Available data below:

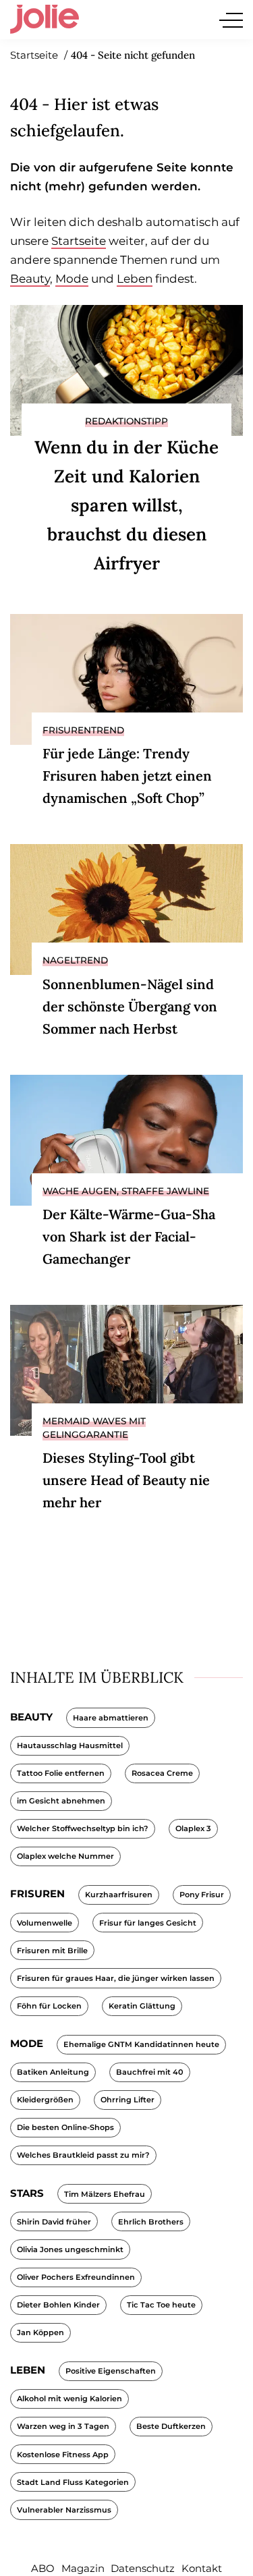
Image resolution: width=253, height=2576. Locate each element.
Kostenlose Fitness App (63, 2454)
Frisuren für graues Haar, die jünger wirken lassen (116, 1978)
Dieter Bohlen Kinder (58, 2304)
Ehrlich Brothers (151, 2222)
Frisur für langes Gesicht (147, 1923)
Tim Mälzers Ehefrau (104, 2194)
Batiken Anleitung (53, 2072)
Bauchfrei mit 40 (150, 2072)
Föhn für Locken (49, 2006)
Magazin (83, 2568)
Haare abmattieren (110, 1718)
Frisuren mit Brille (52, 1950)
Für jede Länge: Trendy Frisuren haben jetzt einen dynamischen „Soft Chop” (127, 775)
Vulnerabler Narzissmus (64, 2510)
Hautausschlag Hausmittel (70, 1745)
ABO (43, 2568)
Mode (71, 278)
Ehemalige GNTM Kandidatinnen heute (141, 2044)
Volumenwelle (44, 1923)
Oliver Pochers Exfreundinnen (76, 2277)
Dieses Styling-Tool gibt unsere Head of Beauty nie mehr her (126, 1480)
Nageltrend (75, 960)
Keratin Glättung (142, 2006)
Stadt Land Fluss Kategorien (73, 2482)
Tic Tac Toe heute (161, 2304)
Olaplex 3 (193, 1828)
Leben (134, 278)
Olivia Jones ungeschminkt (70, 2249)
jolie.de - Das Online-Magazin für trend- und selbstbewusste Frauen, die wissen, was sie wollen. (44, 19)
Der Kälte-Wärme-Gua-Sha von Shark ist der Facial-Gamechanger (129, 1236)
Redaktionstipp (126, 421)
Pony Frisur (201, 1894)
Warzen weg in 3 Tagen (63, 2426)
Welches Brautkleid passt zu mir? (83, 2155)
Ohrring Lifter (127, 2099)
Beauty (30, 278)
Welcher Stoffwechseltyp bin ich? (82, 1828)
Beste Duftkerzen (171, 2426)
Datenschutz (143, 2568)
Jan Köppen (40, 2332)
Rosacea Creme (162, 1773)
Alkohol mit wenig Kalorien (69, 2398)
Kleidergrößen (45, 2099)
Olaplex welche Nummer (65, 1856)
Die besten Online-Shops (65, 2127)
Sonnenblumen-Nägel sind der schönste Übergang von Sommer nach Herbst (130, 1006)
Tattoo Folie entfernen (61, 1773)
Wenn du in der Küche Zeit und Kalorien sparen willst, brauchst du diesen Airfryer (126, 505)
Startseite (78, 241)
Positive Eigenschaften (110, 2371)
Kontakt (201, 2568)
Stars (27, 2193)
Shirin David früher (54, 2222)
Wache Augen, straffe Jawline (126, 1190)
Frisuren (37, 1893)
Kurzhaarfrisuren (118, 1894)
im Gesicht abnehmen (61, 1800)
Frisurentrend (83, 730)
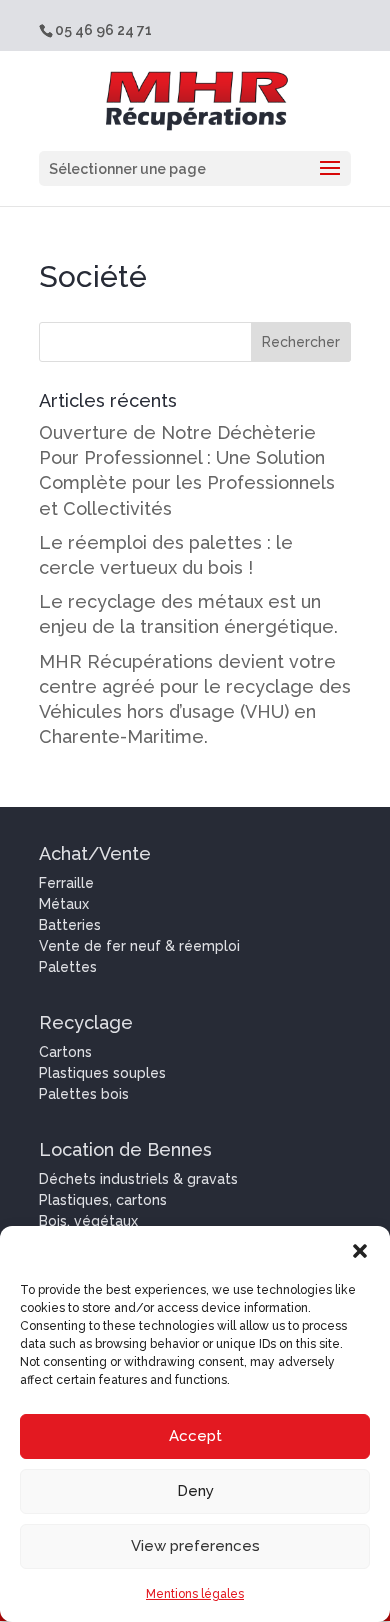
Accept (195, 1436)
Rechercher (301, 342)
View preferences (195, 1546)
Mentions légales (195, 1594)
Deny (195, 1491)
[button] (360, 1251)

End of Available data.

* [Your instructions] In the answer, give only the lines from the top of the data above through the line with "Haare abmattieren (110, 1718)", reproduced exactly; no picture may appear.

* [Your response]
Image resolution: width=253, height=2576. Locate each element.
Kostenlose Fitness App (63, 2454)
Frisuren für graues Haar, die jünger wirken lassen (116, 1978)
Dieter Bohlen Kinder (58, 2304)
Ehrlich Brothers (151, 2222)
Frisur für langes Gesicht (147, 1923)
Tim Mälzers Ehefrau (104, 2194)
Batiken Anleitung (53, 2072)
Bauchfrei mit 40 (150, 2072)
Föhn für Locken (49, 2006)
Magazin (83, 2568)
Haare abmattieren (110, 1718)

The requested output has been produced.